July 2010

In July, 83 species were recorded in the area, among them two new, increasing the total number of bird species recorded to 208.

The warm summer season usually leads to the drying up of water reserves in the coastal Mediterranean wetlands. This year was an exception, with the Sani wetlands remaining overflowing and several species of water birds being observed. There was a significant gathering of mallards, coots, shelducks and of rare species, such as pochard and the globally threatened ferruginous duck.

The presence of all eight species of heron that have been recorded in our country, (except bittern) was very impressive. The most populous of these were the little egrets, with at least 128 of them being observed feeding in the overflowed parts of the wetlands.

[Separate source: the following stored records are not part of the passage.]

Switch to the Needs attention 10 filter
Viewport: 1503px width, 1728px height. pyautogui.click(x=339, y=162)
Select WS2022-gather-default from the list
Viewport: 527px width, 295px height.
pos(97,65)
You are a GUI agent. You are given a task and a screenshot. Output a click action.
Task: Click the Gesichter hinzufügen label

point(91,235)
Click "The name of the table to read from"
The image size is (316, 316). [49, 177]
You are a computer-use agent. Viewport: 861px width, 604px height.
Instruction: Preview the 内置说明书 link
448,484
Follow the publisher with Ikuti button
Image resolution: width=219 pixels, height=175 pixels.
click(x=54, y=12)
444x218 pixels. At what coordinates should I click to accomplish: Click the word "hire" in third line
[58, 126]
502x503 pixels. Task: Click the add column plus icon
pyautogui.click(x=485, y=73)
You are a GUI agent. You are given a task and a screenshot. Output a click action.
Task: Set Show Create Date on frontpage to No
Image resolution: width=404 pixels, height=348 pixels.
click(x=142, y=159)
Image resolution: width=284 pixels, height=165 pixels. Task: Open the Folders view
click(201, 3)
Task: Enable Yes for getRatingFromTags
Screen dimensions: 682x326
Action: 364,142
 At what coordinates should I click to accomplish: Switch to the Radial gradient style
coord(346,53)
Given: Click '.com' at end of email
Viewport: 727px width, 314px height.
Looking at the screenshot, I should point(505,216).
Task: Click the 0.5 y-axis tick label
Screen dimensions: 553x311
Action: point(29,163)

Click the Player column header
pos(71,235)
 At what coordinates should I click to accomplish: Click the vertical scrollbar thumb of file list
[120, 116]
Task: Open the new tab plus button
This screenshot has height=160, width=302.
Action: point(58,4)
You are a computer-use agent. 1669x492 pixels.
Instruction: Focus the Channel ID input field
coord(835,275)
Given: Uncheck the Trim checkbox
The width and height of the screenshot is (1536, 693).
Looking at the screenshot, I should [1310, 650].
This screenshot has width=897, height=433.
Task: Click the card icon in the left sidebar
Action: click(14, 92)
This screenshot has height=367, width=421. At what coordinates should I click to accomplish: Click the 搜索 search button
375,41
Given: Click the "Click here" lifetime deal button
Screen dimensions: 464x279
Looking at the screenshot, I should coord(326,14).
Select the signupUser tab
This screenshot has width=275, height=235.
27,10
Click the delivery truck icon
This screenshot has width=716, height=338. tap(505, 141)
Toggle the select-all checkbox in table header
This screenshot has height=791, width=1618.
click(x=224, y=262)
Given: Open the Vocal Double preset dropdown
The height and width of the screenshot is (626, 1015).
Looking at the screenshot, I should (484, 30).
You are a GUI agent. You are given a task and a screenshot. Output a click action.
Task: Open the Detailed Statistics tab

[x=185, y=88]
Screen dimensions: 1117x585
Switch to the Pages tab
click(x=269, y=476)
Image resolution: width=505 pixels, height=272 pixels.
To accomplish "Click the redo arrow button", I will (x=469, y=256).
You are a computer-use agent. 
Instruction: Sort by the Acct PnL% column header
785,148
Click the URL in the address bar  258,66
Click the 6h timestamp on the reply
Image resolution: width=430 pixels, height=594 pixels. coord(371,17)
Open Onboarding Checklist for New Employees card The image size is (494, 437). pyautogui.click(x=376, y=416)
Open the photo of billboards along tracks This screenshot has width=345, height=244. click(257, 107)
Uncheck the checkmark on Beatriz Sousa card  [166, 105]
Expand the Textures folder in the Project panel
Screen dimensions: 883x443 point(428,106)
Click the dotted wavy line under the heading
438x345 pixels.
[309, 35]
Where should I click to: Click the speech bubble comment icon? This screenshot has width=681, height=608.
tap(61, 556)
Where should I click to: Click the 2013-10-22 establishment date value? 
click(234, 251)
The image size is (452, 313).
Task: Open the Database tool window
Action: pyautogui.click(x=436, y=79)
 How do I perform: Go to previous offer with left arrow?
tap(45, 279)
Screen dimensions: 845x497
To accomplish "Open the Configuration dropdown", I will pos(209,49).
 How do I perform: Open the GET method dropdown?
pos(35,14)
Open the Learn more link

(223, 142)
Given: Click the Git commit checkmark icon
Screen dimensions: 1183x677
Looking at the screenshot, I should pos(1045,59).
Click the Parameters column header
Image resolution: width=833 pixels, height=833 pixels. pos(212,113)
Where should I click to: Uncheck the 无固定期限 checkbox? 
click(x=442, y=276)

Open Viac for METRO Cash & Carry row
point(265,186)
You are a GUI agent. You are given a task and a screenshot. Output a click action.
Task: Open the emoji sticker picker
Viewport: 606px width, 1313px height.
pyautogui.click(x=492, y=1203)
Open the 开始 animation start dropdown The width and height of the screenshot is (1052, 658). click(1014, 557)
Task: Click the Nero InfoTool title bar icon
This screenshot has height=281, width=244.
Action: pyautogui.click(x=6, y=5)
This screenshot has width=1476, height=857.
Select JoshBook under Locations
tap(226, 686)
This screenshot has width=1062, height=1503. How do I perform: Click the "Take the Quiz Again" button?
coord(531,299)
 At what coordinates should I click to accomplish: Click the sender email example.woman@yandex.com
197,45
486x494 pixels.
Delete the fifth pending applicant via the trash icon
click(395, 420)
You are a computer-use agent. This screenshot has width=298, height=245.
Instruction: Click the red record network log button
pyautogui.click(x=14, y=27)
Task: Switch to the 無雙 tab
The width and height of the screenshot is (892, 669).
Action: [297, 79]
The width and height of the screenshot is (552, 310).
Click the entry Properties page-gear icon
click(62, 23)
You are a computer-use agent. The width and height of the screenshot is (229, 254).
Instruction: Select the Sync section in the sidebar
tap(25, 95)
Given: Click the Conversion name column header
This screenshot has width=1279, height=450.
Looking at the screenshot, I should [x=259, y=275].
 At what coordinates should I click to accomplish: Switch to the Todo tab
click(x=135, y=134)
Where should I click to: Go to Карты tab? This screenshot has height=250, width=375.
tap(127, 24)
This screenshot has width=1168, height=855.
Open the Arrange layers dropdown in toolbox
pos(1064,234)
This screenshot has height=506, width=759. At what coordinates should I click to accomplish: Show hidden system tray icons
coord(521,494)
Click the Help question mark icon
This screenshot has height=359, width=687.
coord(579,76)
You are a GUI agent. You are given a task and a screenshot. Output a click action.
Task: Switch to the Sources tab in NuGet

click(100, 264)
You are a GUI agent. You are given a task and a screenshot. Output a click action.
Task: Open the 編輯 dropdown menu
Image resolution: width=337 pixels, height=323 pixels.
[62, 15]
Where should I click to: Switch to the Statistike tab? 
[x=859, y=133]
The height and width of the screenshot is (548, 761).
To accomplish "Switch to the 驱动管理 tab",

We were particularly glad to observe young purple herons, evidence of the successful reproduction of those that nested in the reedbeds of the wetlands earlier in the year. The observation of a cattle heron, a kind of heron which has been spreading from the western to eastern Mediterranean in the last decade, was also considered important.

Even though it is quite early, several species of water birds were observed beginning their autumn migration. The bigger flocks consisted of little stilts, black-winged stilts and wood sandpipes, the first two of these in large flocks of more than 100 birds. The presence of greenshank, redshank, spotted redshank, black-tailed godwit, common sandpiper, curlew sandpiper and snipe was further proof of the striking diversity of water birds in the Sani wetlands in July. Among the migratory species that were observed, we should point out the presence of a flock of 36 glossy ibis and 3 spoonbills.

A total of six species of diurnal raptors were observed. A peregrine was spotted hunting little birds near the reedbeds, while hobbies were seen hunting swallows along the water surface.

The variety of passerine birds was also great. Most of these, such as the nightingale, Spanish sparrow, black headed bunting, fan-tailed warbler had reproduced close to the Sani wetlands. Finally, we observed the first gathering of migratory species, such as the yellow wagtail.